TASK BRIEF: Every line containing the string "agent" should be returned from the records.

Top of GIVEN RECORDS

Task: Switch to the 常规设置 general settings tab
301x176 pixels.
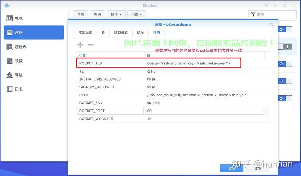Action: pyautogui.click(x=85, y=32)
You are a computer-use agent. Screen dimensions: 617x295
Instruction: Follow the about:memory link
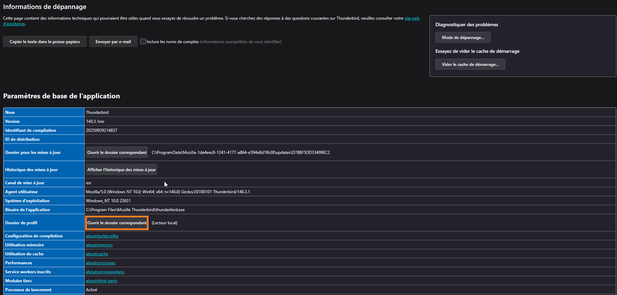(x=99, y=245)

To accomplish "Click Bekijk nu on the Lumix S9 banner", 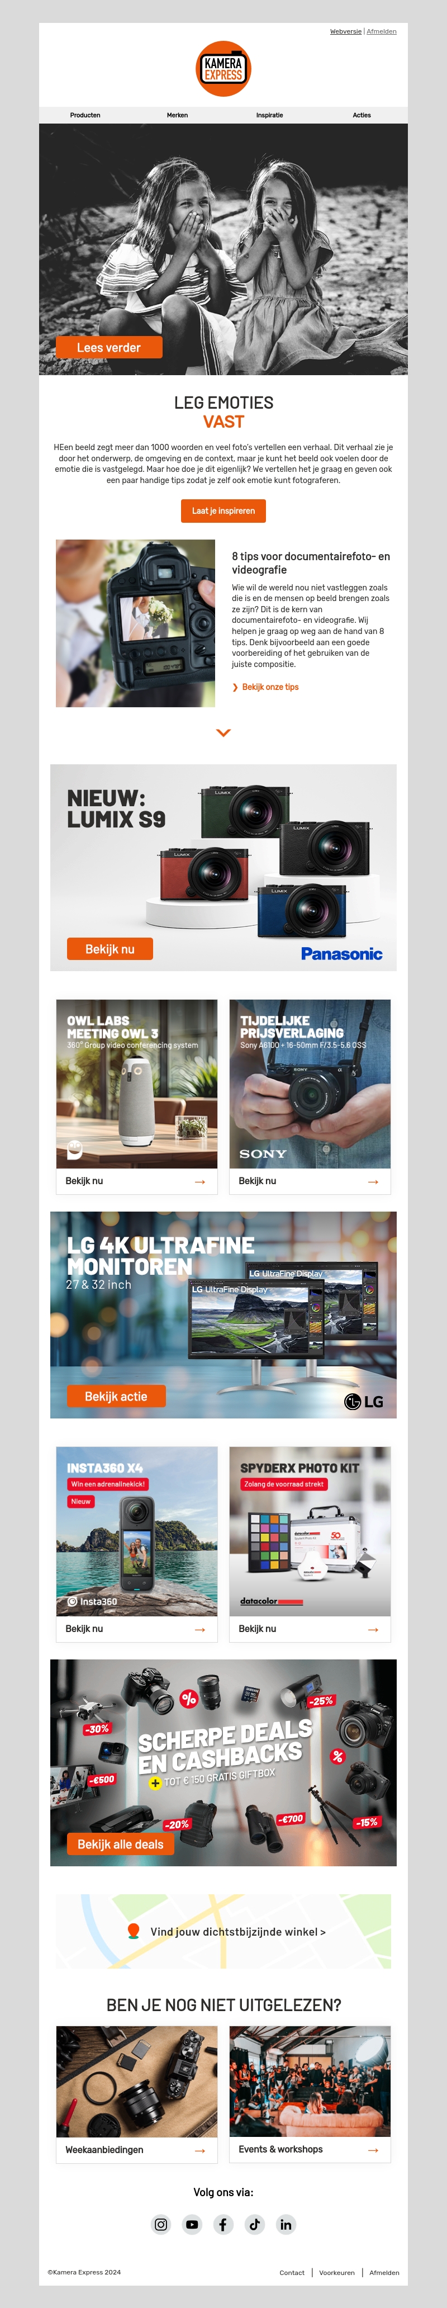I will pos(110,949).
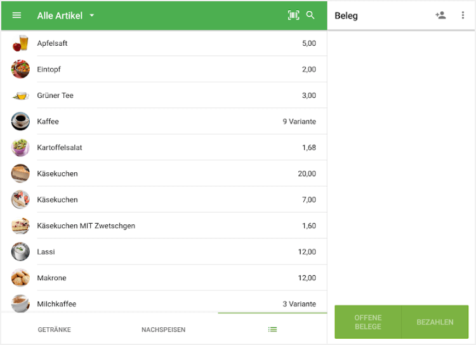Add Käsekuchen MIT Zwetschgen item
This screenshot has width=476, height=345.
[x=164, y=226]
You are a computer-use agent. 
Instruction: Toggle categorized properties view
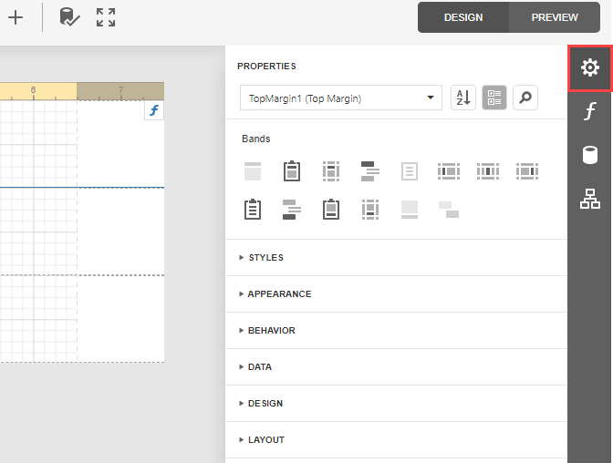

Bottom of GIVEN RECORDS

EXERCISE SOLUTION:
You are a computer-use agent. Screen dimensions: 617x295
You are a computer-use agent. 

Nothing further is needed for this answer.